Copy nothing but the lines below running from the line containing "その他コラム (31, 2035)" through the line containing "Drinks (905, 65)", both end lines included.
::: DATA PROVIDED
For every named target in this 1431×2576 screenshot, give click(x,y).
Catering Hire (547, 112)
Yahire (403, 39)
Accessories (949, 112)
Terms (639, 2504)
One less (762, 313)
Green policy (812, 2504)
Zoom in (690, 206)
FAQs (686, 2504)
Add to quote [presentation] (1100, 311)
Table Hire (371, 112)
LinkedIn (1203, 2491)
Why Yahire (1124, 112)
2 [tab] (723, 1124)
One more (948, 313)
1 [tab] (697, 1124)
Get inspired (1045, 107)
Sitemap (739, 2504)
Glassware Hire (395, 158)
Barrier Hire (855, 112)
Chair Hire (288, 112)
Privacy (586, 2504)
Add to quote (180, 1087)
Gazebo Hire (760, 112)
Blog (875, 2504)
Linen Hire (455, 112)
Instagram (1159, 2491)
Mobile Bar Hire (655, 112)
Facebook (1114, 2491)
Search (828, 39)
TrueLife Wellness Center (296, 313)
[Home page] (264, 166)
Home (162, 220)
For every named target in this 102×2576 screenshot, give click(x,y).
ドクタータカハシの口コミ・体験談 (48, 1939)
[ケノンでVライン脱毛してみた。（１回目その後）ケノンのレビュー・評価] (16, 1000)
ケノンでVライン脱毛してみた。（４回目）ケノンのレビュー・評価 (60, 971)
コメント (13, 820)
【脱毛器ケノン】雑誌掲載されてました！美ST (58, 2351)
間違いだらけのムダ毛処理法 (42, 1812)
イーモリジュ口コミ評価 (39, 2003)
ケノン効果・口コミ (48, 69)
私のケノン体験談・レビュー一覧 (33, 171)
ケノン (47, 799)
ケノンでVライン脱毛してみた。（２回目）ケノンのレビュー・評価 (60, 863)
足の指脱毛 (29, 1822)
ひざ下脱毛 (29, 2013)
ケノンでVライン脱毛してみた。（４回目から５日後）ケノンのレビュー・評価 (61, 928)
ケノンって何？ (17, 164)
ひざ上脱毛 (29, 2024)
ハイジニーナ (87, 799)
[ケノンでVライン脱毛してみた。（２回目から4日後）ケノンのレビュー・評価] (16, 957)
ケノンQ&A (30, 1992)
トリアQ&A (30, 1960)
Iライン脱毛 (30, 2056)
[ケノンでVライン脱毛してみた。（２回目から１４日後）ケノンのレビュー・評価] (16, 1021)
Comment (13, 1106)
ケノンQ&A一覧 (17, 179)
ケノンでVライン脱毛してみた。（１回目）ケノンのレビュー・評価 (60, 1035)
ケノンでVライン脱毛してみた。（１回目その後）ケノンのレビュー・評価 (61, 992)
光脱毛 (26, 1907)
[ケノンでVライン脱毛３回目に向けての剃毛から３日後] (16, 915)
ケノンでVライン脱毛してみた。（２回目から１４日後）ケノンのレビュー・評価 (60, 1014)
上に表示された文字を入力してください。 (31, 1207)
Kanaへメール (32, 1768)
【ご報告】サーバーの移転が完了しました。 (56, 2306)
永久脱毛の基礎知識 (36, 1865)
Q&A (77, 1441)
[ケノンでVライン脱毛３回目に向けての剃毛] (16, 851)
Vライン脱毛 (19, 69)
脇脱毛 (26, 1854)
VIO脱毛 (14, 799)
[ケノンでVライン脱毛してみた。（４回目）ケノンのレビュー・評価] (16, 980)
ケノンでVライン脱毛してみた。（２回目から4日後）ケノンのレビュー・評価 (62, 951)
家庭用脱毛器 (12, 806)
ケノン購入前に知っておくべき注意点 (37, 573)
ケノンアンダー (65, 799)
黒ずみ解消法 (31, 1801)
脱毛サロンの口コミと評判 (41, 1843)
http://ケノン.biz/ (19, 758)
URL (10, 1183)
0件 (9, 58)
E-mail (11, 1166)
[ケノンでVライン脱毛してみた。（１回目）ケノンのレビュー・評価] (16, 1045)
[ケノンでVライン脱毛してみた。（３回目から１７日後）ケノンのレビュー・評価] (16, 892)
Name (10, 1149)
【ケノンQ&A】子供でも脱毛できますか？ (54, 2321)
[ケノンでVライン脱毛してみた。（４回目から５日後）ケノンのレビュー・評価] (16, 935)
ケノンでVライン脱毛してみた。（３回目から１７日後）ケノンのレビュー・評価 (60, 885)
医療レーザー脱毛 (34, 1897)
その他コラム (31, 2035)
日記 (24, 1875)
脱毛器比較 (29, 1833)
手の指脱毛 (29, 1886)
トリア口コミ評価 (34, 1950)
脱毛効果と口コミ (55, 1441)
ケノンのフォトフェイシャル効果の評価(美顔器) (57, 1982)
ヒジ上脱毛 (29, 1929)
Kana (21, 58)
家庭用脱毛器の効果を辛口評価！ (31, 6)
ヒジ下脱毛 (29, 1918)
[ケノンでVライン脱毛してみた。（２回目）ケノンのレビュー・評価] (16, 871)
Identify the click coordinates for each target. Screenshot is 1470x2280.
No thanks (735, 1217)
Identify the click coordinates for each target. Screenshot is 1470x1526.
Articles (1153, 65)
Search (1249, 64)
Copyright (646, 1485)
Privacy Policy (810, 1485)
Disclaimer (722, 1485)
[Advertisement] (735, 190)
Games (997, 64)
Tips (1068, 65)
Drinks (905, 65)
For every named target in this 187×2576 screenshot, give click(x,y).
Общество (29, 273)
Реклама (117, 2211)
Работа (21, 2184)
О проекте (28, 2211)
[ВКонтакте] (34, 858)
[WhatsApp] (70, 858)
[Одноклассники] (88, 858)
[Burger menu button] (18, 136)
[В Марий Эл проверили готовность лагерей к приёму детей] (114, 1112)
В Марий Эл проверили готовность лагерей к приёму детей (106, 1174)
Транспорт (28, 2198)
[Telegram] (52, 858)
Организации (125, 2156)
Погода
::::::
▶ **ANSWER SPACE**
その他コラム (31, 2035)
日記 (24, 1875)
脱毛器比較 (29, 1833)
手の指脱毛 (29, 1886)
トリア口コミ評価 (34, 1950)
脱毛効果と口コミ (55, 1441)
ケノンのフォトフェイシャル効果の評価(美顔器) (57, 1982)
ヒジ上脱毛 (29, 1929)
Kana (21, 58)
家庭用脱毛器の効果を辛口評価！ (31, 6)
ヒジ下脱毛 (29, 1918)
[ケノンでVライン脱毛してみた。（２回目）ケノンのレビュー・評価] (16, 871)
Identify the click coordinates for each target. Screenshot is 1470x2280.
No thanks (735, 1217)
Identify the click coordinates for each target. Screenshot is 1470x1526.
Articles (1153, 65)
Search (1249, 64)
Copyright (646, 1485)
Privacy Policy (810, 1485)
Disclaimer (722, 1485)
[Advertisement] (735, 190)
Games (997, 64)
Tips (1068, 65)
Drinks (905, 65)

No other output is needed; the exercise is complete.